Gugatan
‘Kekalahan’ Partai Islam
M Najibur Rohman ; Staf pada Bagian Organisasi, Kepegawaian, dan Hukum
IAIN Walisongo Semarang
|
SUARA
MERDEKA, 15 April 2014
KOMISI
Pemilihan Umum (KPU) belum mengumumkan hasil Pemilu 2014 tapi hasil
perhitungan cepat (quick count) sejumlah lembaga survei memberikan gambaran
perolehan suara partai politik. Suara-suara partai Islam, sebagaimana
diprediksi banyak pengamat, tetap tidak bergeser dari posisi medioker.
Artikel
FS Swantoro berjudul ”Kemeredupan Partai Islam” (SM, 10/4/14) sedikit banyak
menyorot fenomena itu. Saya merasa ada yang kurang tepat berkait pernyataan
dalam artikel itu. Keyakinan ini mendasarkan pada karakteristik umat Islam
Indonesia yang tidak ”Islamis”.
Karakteristik
itu memiliki andil besar menentukan preferensi umat Islam terhadap parpol.

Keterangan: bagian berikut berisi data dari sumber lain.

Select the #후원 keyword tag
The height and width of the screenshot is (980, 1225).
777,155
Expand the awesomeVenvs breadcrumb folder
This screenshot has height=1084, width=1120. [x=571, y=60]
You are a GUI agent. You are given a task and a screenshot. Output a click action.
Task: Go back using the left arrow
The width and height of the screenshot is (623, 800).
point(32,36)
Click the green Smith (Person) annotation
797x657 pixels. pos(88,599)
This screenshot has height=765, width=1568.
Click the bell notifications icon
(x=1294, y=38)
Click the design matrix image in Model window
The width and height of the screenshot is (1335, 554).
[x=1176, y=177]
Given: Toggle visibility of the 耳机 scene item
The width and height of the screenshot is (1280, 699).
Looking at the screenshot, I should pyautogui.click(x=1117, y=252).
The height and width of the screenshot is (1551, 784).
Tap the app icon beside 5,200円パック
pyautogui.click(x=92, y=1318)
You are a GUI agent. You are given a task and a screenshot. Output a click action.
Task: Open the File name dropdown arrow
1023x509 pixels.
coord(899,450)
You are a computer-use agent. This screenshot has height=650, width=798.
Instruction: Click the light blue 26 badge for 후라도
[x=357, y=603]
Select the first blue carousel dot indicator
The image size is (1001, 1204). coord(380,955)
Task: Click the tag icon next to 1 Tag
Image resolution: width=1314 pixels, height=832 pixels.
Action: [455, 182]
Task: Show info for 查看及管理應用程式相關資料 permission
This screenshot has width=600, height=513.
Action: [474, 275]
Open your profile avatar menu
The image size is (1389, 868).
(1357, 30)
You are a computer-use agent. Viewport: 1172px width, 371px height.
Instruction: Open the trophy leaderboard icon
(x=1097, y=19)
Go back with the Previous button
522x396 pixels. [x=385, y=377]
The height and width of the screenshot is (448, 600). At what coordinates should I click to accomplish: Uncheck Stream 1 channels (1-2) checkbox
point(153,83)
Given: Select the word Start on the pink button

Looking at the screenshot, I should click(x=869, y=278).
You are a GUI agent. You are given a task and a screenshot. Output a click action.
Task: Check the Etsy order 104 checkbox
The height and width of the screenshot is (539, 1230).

Sedari awal umat Islam di Indonesia tak berasumsi untuk membangun negara
Islam meskipun dukungan itu ada. Sebanyak 85%, menurut Mujani dan Liddle
(2003), tidak menyetujui negara Islam.
Kecenderungan
mayoritas itu dapat ditangkap sebagai tipologi umat yang akomodatif, bahkan
terhadap nilai-nilai sekuler. Umat Islam di Indonesia cerdas membedakan mana
wilayah duniawi dan ukhrawi. Karena itu, partai-partai Islam yang semata-mata
”menjual” Islam tak begitu menarik bagi mayoritas muslim
. Fakta
ini menunjukkan massa Islam adalah massa yang cair, afiliasi politik tidak
bersifat tunggal. Meskipun orang melihat PKB lahir dari rahim NU, dan PAN
berasosiasi pada Muhammadiyah misalnya, tidak berarti bahwa kader militan
mereka nihil di partaipartai sekuler.
Apalagi
NU memiliki khitah untuk tak berpolitik dan Muhammadiyah selalu menyampaikan
netralitasnya dalam pertarungan politik. Itu artinya kemenangan partai
sekuler bukan berarti kekalahan umat Islam.
Pilihan
umat Islam terhadap parpol tak semata-mata pragmatis namun didukung
perspektif keagamaan yang akomodatif. Apakah itu berarti Islam sebagai
ideologi tak lagi menarik? Belum tentu. Partai politik, baik sekuler maupun
lebih-lebih yang berplatform Islam, masih meyakini bahwa agama memainkan efek
penting dalam menentukan suara konstituen.
Permasalahannya
bukan hanya partai Islam yang mendekati konstituen dengan memainkan ”rasa
keagamaan” melainkan juga partai-partai sekuler. Sifat akomodatif umat Islam
Indonesia menyebabkan strategi itu mungkin terjadi.
Kegalauan
Persoalan
lain adalah kegalauan umat Islam terhadap partai yang menyangga sistem
demokrasi. Kita tentu mafhum jika pembedaan partai sekuler dan partai Islam
tidak begitu penting.
Alasannya,
saat ini ideologi seolah-olah tidak memainkan peran dalam praktik kekuasaan.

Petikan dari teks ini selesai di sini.